Like a good book you want to snuggle up with all summer, Alan Ayckbourn’s The Norman Conquests is a triptych of plays that’s fun to spend time with again and again. The Barn Summer Playhouse at Roger Williams University is staging the last in the series, Round and Round the Garden, and doing a good job of work.

Over the past four years, the university theater has staged the other two plays, but this is not only the best — and funniest — of the lot by the British playwright, it’s by far the best accomplished one by the Bristol company. All the action happens in the same family house on the same extended weekend, with the same characters. The first of the plays, Table Manners, takes place in the dining room, Living Together takes place in the living room, and all of this one happens in the garden out back. An exit in one play is usually an entrance into another. When these were originally produced in the West End, theatergoers could see the plays in a three-night sequence, allowing them to recall incidents from the other plays that happened off-stage in the one they were now watching. The experience must have been not unlike inhabiting the mind of God — or, better yet, of the playwright.

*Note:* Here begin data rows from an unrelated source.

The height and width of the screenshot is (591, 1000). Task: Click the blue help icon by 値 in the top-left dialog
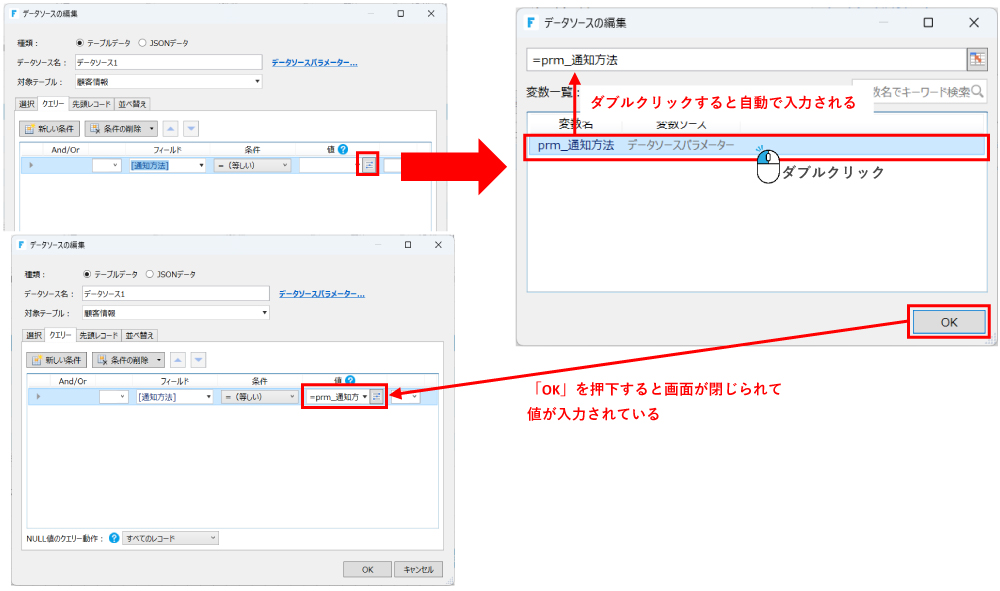click(x=343, y=149)
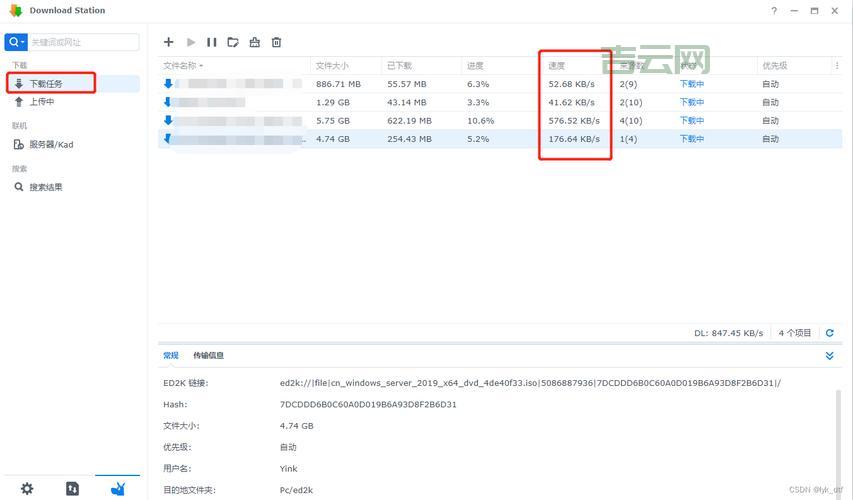Click the plus icon to add download
Image resolution: width=853 pixels, height=500 pixels.
pyautogui.click(x=168, y=42)
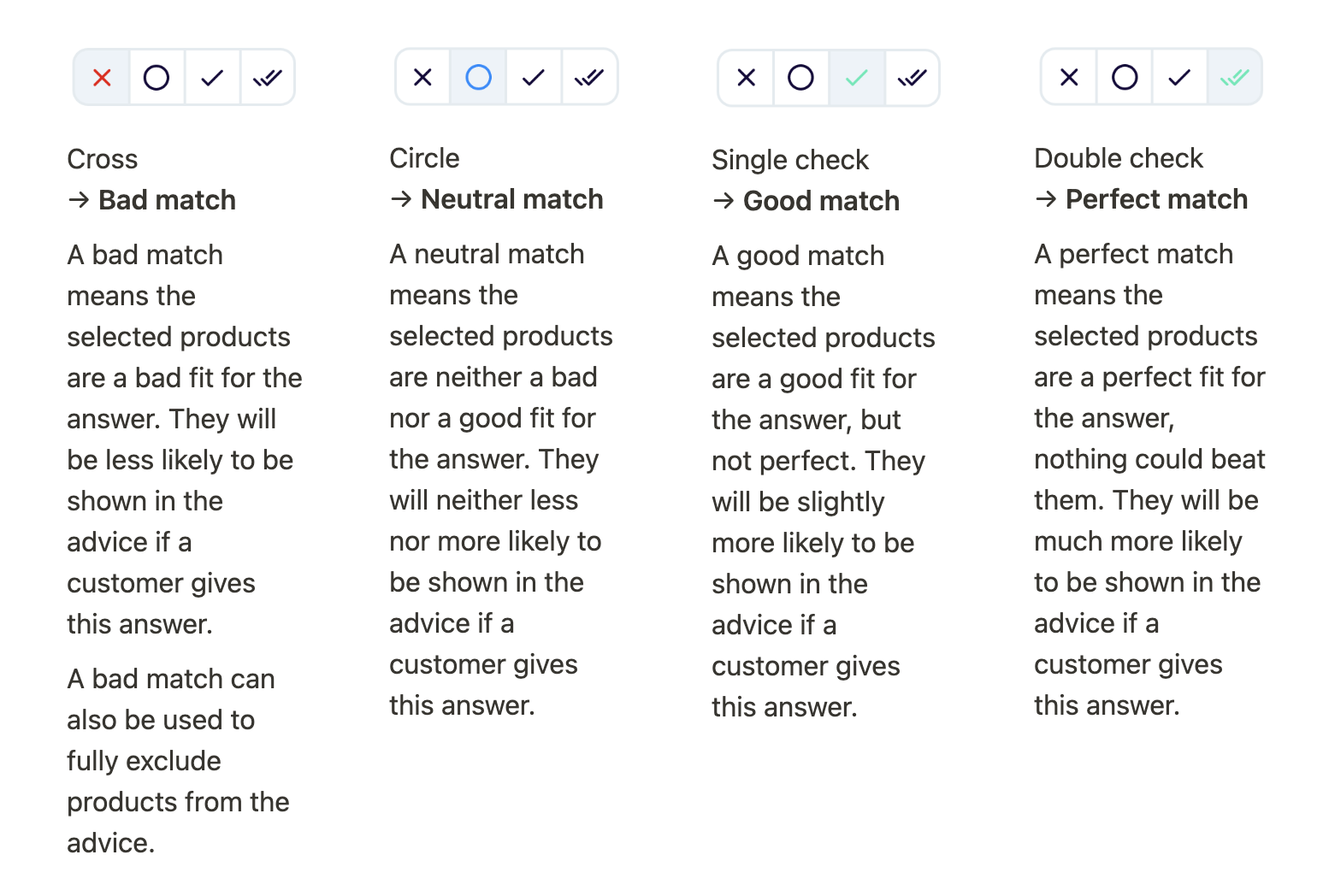Click the highlighted green single check icon

(x=857, y=78)
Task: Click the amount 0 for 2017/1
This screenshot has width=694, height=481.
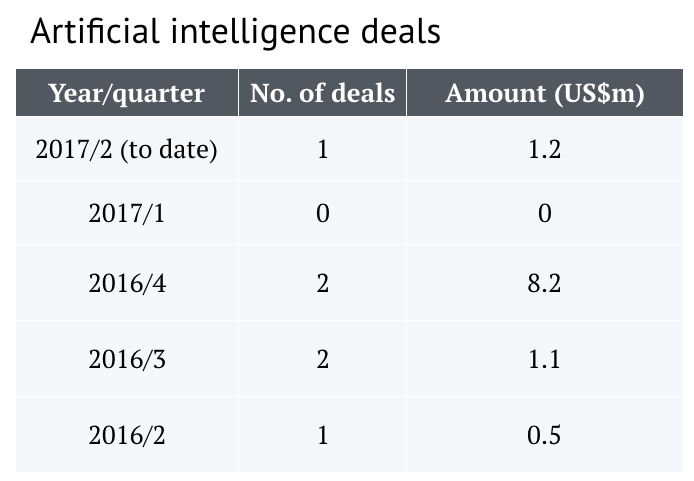Action: 545,213
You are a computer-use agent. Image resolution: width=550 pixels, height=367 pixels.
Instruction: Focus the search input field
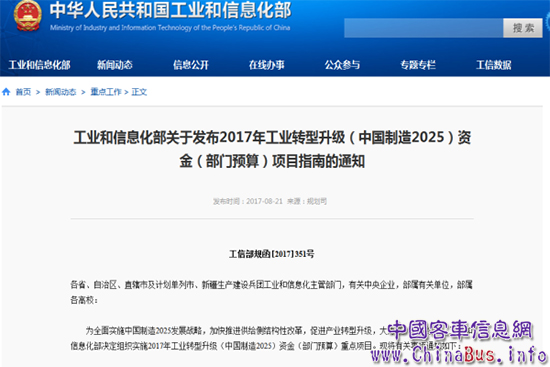coord(423,28)
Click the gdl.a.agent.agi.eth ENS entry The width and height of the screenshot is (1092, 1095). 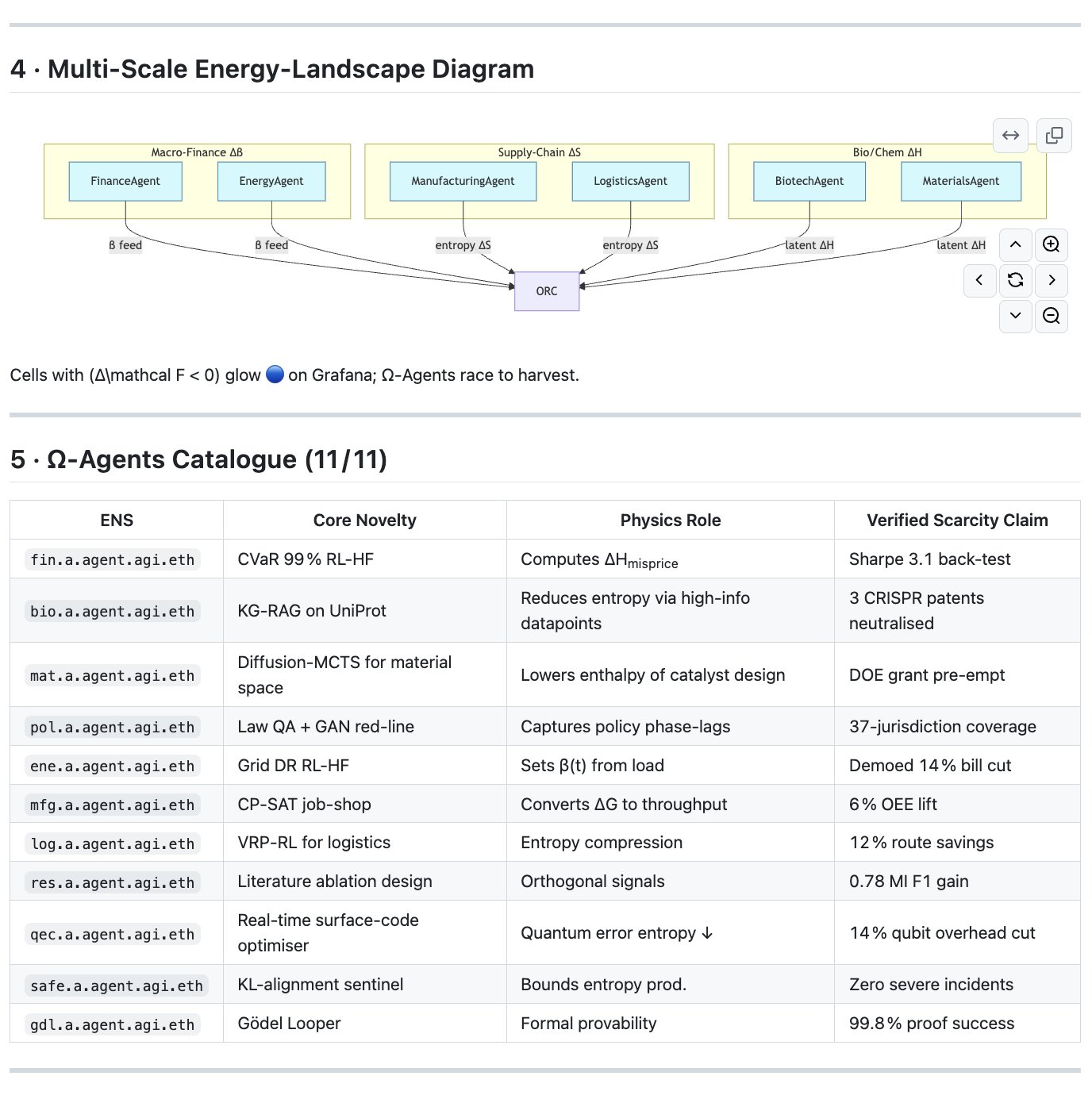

The Norman at the center of the plays is an amiable, overgrown adolescent-at-heart (and loins), well played here with casual charm by Andrew Casey. Actors can do dreadful things with Norman, and I’ve seen portrayals that wouldn’t be seductive in a women’s prison. The easiest way is to make him a puppy who gets away with chewing slippers by being amusingly adorable. Casey makes him more knowing than that, like a precocious schoolboy who survives his mischief by turning it into a joke.

The butt of his latest joke/dalliance is Annie (Elise Arsenault). The weekend is set at her home, where she takes care of a demanding invalid mother (one duty: reading torrid sex novels to her) whom we never see in any of the plays. Her brother Reg (Matthew James) and his wife Sarah (Michelle G. Donovan) have come to take over the nursing while Annie busses off for a quiet weekend alone, or so she says. She’s actually supposed to be rendezvousing with Norman behind the village post office in an hour, to tear off on a "really dirty weekend," as she enthusiastically puts it.

But ever-adolescent Norman, a bored assistant librarian up on his luck, can’t wait. Delayed gratification is torture for him, so he shows up with fancy pajamas sticking out of his briefcase, and it doesn’t take long for the secret to be out. One of the last to know is Tom (Timothy Kowalewski), a mild-mannered veterinarian who has been hanging around Annie for three years with nary a sexual overture forthcoming.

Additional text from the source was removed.